“El cristiano es misericordioso”

Homilía de la Misa en Santa Marta

Los jefes de los sacerdotes preguntan a Jesús con qué autoridad realiza sus obras. Es una pregunta que demuestra el corazón hipócrita de esa gente. No les interesaba la verdad, solo buscan sus intereses y van por donde sople el viento: ‘Conviene ir aquí, conviene ir allá…’, eran veletas, todos. Sin consistencia. Un corazón sin consistencia. Y así lo negociaban todo: negociaban la libertad interior, negociaban la fe, negociaban la patria, todo, menos las apariencias. A ellos les importaba salir bien de las situaciones. Eran oportunistas: aprovechaban las situaciones.

Pero alguno podría decirme: ‘esa gente era observante de la ley: el sábado no caminaban más de cien metros —o no sé cuánto se podía andar— nunca, nunca se sentaban a la mesa sin lavarse las manos y hacer las abluciones; era gente muy observante, muy segura en sus costumbres’. Sí, es verdad, pero eran apariencias. Eran fuertes, pero por fuera. Estaban escayolados. El corazón era muy débil, no sabían en qué creían. Y por eso, su vida era, la parte de fuera, toda regulada, pero el corazón iba de un sitio a otro: un corazón débil y una piel enyesada, fuerte, dura. Jesús al contrario, nos enseña que el cristiano debe tener el corazón fuerte, el corazón sólido, el corazón que crece sobre la roca, que es Cristo, y luego, a la hora de ir, ir con prudencia: En este caso hago esto, pero… Es el modo de ir, pero no se negocia el corazón, no se negocia la roca. La roca es Cristo, no se negocia. Es el drama de la hipocresía de esa gente. Jesús no negociaba nunca su corazón de hijo del Padre, pero estaba tan abierto a la gente, buscando modos de ayudar. ‘Pero eso no se puede hacer; nuestra disciplina, nuestra doctrina dice que no se puede hacer’ decían ellos. ¿Por qué tus discípulos comen el grano en el campo, cuando caminan, en día de sábado? ¡No se puede hacer!’. Eran tan rígidos en sus disciplinas: ‘No, la disciplina no se toca, es sagrada’.
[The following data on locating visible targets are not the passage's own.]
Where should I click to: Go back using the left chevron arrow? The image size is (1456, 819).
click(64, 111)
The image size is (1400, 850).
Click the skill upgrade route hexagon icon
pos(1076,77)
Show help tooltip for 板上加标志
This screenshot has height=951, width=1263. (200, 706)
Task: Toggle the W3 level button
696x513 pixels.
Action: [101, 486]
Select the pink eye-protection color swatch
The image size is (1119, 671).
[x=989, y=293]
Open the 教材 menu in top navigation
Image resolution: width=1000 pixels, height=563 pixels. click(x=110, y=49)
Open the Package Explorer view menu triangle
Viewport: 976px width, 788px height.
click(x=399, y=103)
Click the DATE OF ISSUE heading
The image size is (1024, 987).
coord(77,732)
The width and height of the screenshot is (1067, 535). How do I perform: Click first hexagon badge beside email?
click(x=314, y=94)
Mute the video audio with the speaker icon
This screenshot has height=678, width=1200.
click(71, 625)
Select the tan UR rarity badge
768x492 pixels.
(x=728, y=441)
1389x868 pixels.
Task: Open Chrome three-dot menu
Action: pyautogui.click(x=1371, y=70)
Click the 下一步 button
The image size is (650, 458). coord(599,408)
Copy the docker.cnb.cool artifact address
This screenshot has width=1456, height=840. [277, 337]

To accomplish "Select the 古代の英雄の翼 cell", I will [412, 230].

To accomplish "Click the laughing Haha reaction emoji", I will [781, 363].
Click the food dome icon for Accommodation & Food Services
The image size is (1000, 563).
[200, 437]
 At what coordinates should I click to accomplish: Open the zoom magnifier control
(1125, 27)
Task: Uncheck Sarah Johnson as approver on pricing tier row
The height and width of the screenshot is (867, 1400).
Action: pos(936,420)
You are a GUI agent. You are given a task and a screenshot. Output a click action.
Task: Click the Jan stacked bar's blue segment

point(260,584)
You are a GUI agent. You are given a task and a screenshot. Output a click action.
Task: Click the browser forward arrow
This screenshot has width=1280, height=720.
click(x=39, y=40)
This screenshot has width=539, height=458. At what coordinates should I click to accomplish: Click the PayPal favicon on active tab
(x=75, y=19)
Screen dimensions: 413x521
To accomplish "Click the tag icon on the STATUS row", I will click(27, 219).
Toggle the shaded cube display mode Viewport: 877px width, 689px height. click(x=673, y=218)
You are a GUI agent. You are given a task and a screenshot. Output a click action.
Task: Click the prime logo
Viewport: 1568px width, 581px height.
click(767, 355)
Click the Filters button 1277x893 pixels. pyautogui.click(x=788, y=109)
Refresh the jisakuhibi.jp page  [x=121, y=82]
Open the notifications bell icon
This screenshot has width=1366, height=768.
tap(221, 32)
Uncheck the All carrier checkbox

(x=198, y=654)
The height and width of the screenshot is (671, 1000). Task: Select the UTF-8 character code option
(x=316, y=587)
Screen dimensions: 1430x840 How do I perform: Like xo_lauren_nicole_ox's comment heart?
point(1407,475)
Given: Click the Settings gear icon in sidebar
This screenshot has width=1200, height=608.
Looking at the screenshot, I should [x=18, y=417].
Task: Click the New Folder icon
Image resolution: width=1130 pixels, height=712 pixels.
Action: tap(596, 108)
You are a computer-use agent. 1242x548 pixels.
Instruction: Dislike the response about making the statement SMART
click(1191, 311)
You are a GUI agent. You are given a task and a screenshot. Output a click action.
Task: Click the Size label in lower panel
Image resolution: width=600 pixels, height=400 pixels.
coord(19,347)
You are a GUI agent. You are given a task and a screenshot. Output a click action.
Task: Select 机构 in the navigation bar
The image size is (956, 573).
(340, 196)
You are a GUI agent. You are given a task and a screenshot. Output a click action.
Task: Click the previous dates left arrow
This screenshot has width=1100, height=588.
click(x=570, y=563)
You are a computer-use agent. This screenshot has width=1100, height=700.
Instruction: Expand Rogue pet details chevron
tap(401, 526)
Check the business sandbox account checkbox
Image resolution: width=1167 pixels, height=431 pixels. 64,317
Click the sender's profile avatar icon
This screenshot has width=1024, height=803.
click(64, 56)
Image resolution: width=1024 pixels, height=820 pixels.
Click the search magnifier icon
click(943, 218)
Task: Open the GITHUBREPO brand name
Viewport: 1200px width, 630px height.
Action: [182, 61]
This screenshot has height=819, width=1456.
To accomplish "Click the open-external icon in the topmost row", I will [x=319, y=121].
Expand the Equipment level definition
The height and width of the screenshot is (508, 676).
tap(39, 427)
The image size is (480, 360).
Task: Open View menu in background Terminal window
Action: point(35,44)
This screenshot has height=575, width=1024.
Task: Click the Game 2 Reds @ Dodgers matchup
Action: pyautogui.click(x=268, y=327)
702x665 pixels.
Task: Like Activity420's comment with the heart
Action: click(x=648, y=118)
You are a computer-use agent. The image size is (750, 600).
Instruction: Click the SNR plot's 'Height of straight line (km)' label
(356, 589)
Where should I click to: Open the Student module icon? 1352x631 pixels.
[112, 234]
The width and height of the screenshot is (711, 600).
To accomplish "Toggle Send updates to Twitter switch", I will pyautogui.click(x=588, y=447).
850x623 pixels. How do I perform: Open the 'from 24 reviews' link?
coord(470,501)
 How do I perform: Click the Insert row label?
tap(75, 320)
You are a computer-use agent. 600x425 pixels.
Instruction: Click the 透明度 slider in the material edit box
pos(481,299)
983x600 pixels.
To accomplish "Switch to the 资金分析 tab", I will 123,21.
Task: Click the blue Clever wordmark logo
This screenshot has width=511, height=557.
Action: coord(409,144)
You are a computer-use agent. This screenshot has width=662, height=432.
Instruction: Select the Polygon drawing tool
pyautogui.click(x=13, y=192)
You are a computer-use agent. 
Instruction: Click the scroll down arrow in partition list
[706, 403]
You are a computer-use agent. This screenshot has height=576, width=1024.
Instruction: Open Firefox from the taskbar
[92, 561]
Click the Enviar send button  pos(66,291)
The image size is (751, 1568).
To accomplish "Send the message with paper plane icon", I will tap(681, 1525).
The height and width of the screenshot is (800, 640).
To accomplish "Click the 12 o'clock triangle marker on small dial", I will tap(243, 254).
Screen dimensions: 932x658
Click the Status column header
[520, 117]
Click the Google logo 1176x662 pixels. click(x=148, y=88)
Cuando Pío XII nos liberó de la cruz tan pesada que era el ayuno eucarístico, quizá algunos lo recuerden. No se podía ni beber una gota de agua. ¡Nada! Y para lavarse los dientes, había que hacerlo de manera que no se tragara el agua. Yo mismo, de pequeño, fui a confesarme por haber comulgado, porque creía que una gota de agua se me hubiese colado ¿Es verdad o no? Es verdad. Cuando Pío XII cambió la disciplina —‘¡Ah, herejía! ¡No! ¡Tocó la disciplina de la Chiesa!’— tantos fariseos se escandalizaron. Muchos. Porque Pío XII hizo como Jesús: vio la necesidad de la gente. ‘¡Pobre gente, con tanto calor!’. Aquellos curas que decían tres Misas, la última a la una, después del mediodía, en ayunas. La disciplina de la Iglesia. Y esos fariseos eran así —‘nuestra disciplina’—, rígidos en la piel, pero, como Jesús les dice, ‘podridos en el corazón’, débiles, débiles hasta la putrefacción. Tenebrosos de corazón. Es el drama de esa gente y Jesús denuncia la hipocresía y el oportunismo. También nuestra vida puede llegar a eso. Y algunas veces, os confieso una cosa, cuando he visto a un cristiano o una cristiana así, con el corazón débil, no firmo, no fuerte sobre la roca —Jesús— y con tanta rigidez por fuera, he pedido al Señor: ‘Señor, échales una piel de plátano delante para que se den un buen resbalón, se avergüencen de ser pecadores y te encuentre a Ti, que eres el Salvador’. Sí, muchas veces un pecado nos hace pasar mucha vergüenza y encontrar al Señor, que nos perdona, como esos enfermos que estaban por ahí y acudían al Señor para curarse. Pero la gente sencilla no se equivoca, a pesar de las palabras de los doctores de la ley, porque la gente sabía, tenía aquel olfato de la fe.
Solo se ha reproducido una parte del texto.